The Month of March as we honor Family Caregivers, there is one thing that most of us will face as we are taking care of our senior loved ones.  We will all likely face the time when that caregiving journey ends with their passing.

Grief, conflict, loss, and rebuilding we all must experience.  It can be a very difficult time for families- more so than it needs to be.  That’s why Answers for Elders Radio is privileged to feature Dan White of Evergreen-Washelli, as he shares with us ways to make that time of our lives go a lot easier.

I sat down with Dan to talk about how families and caregivers cope with the loss of a loved one, and how Evergreen-Washelli can help you.

 

Expert Spotlight: Mr. Dan White from Evergreen-Washelli
SN- Dan, we are honored to have you and Evergreen-Washelli be our partners in Answers for Elders Radio.  I remember when my mother passed away and how what I described as the emptiness in my life that followed. I had been a caregiver to her for six years, and then she passed away.  I had been so “programmed” to put her first in my life, which was an enormous responsibility at times.   

I remember after she passed away for several months I found my mind going through “her” grocery checklist that I would always take care of for her.  I found myself missing the wonderful care providers that I relied on for support, and when she was gone it was completely cut off from me. 

As such, would you share with me what you see from the adult child who has cared for a senior who has passed? 

DW- You know Suzanne, no matter if you are caring for a parent for a long time and their passing is anticipated, the loss still brings heartbreak and grief. Some express a sense of relief knowing that the pain and discomfort their loved one was enduring has finally come to an end. I see those who are thankful for the experience because they were able to spend adult time with a parent and learn things about their life that as a child growing up, never knew.

SN- What do you see are the family’s biggest surprises? What they are mostly unprepared for when their loved one passes?

DW- The biggest surprise is “Now What”? Many families have not preplanned final arrangements for their parent’s death, and do not know what to expect. We have identified approximately 124 different separate decisions and arrangements that must be made when a death occurs. Everyone grieves the loss of a loved one. You can understand how stressful making these decisions at the time of death can be. We encourage families to make many of these decisions ahead of time by discussing what your loved one wants. 

SN- Do you find that families know what their loved one wanted in their final wishes, or are they usually at a loss of how to honor them when they are gone?

DW- Suzanne, that’s a great question. As families, we spend our time experiencing life — as children, going to school, working, marriage, having children, get-togethers on the holidays. The “elephant in the room” is rarely discussed until a death occurs. Some families we meet with share that their loved ones preplanned for every detail of their final wishes. However, many families we meet with at the time of need are not sure what their parent wanted. For these families, we share the many “life celebrations” that others have done. We are there to support the family when making these decisions.

SN- Do you have any advice on how to have these kinds of conversations with their loved ones while they are still alive?

DW- Let me start by sharing a statistic we know. Of purchases made at the time of death, 70% are made by widows and children. This is why it is so important to have discussions about what our loved ones want as their final wishes. Then we know without trying to assume or guess as to what our love ones want. It gives “peace of mind” to everyone. Unfortunately, in western culture, death is not discussed as much as it could be. After all, it is inevitable. I have always believed that by making end of life decisions while we are healthy is the best time, because all those involved can make sound decisions stress free. Having discussion with our loved ones about end of life choices should be as natural as discussing other life events like careers, education, financial planning, retirement, buying a house, etc.
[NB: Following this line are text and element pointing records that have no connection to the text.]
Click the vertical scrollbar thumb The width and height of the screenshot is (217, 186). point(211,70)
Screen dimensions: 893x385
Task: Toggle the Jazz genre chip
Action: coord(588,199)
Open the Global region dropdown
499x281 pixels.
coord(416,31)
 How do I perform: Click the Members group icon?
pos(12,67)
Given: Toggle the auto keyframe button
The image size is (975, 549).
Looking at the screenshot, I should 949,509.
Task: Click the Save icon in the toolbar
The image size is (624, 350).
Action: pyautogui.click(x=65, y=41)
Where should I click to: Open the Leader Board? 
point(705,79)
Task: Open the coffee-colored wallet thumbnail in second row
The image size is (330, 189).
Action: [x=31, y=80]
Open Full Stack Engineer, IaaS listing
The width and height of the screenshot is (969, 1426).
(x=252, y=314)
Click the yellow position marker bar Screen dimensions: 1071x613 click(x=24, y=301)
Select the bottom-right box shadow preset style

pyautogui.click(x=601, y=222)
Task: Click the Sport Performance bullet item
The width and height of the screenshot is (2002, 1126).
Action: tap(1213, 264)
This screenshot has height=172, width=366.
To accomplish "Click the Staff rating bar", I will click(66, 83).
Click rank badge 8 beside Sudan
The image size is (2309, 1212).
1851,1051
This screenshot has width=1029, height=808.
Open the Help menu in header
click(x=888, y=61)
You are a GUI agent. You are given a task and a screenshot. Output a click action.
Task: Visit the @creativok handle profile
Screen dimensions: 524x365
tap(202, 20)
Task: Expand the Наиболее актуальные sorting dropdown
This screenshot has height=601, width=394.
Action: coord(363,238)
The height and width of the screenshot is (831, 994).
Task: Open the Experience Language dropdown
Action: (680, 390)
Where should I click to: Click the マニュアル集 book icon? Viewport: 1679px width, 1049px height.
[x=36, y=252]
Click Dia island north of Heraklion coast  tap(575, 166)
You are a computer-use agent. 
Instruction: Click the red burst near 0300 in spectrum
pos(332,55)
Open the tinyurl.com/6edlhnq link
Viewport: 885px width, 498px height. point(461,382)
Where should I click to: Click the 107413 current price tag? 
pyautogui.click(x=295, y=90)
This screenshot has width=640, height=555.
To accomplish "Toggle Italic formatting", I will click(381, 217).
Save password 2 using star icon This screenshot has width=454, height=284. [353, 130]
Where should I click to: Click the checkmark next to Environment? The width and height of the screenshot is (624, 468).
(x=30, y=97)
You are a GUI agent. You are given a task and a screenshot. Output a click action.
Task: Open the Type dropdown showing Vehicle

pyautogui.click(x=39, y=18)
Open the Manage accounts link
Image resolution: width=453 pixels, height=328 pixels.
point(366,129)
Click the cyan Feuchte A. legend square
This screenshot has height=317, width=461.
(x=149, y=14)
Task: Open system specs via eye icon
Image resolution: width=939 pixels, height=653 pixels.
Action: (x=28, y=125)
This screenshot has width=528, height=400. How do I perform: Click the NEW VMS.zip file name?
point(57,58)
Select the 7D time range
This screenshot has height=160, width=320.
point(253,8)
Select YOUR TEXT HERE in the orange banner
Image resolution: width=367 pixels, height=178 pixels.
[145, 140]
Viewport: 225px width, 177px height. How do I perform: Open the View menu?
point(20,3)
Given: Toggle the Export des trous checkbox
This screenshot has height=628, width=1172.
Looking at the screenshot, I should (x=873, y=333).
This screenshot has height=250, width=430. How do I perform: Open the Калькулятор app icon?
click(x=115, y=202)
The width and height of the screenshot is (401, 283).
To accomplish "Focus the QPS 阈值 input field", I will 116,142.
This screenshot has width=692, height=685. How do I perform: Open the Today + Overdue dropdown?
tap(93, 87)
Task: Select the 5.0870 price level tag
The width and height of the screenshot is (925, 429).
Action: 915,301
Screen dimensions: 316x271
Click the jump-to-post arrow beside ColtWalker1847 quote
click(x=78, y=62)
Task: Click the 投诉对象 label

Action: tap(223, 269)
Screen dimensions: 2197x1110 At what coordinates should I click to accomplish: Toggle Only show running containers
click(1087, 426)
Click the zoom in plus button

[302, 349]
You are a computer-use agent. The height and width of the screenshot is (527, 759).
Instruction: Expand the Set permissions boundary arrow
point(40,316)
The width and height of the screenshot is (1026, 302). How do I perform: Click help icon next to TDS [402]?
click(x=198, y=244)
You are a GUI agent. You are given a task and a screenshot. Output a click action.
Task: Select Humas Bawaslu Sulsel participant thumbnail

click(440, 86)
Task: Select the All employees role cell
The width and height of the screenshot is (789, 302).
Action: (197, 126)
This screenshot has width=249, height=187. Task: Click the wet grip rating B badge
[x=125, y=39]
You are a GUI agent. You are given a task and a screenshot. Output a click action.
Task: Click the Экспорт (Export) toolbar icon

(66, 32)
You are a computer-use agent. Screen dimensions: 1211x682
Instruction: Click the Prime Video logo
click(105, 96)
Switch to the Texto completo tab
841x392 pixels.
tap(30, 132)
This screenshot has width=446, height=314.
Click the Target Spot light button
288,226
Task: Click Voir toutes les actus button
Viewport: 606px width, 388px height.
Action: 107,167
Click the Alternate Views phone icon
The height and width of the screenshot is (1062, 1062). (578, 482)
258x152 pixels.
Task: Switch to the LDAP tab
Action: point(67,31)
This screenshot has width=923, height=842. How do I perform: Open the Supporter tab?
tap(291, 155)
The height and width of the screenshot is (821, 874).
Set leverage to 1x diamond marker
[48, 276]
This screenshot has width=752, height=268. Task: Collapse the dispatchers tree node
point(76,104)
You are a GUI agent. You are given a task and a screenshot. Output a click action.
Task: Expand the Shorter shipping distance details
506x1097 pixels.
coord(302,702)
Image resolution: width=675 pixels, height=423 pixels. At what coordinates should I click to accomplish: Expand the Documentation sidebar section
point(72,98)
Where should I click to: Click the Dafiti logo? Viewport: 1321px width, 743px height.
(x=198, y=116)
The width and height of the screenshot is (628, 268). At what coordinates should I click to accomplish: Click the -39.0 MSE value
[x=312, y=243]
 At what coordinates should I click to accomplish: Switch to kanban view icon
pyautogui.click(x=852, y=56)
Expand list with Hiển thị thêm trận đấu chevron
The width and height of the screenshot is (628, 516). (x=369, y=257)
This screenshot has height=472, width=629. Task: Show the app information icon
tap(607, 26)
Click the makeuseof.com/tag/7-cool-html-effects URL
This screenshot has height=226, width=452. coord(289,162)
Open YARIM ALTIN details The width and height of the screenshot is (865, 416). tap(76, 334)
SN- How does Evergreen-Washelli help families in their grieving process?

DW- We meet with our families a short time after the “Life Celebration” has occurred. It is what we call an aftercare visit. During this visit we check in on the family and supply them with grief materials and resources. We also have grief resources on our website. One great resource is an email subscription to our “Hope after the Heartache” program. We send messages that are inspiring, reflective and informative as you deal with your grief and healing. We also have a booklet called, “Answers to your Questions.” It is a guide to help Families and Caregivers navigate making final arrangements for loved ones. We host a Memorial Day program as well as a Memorial gathering during the winter holidays for families to come and join us in remembering those loved ones who have passed during the previous 12 months. Families are welcome to come every year to honor their loved one.

SN- What are ways to make this time easier for families?

DW- Losing someone you love is never easy. The emotions we experience and the grieving process is different for us all. I don’t know of any way that you can plan for such a personal experience. However, you can plan for the logistical items in advance, giving you and your family “peace of mind” knowing your loved one’s wishes are honored. Additionally, these other benefits could apply: no emotional overspending (can happen at time of need if no preplanning), protect assets from Medicaid, stop inflation by financially caring for your final arrangements today, taking the burden of decisions off your loved ones, and being able to make decisions together while healthy.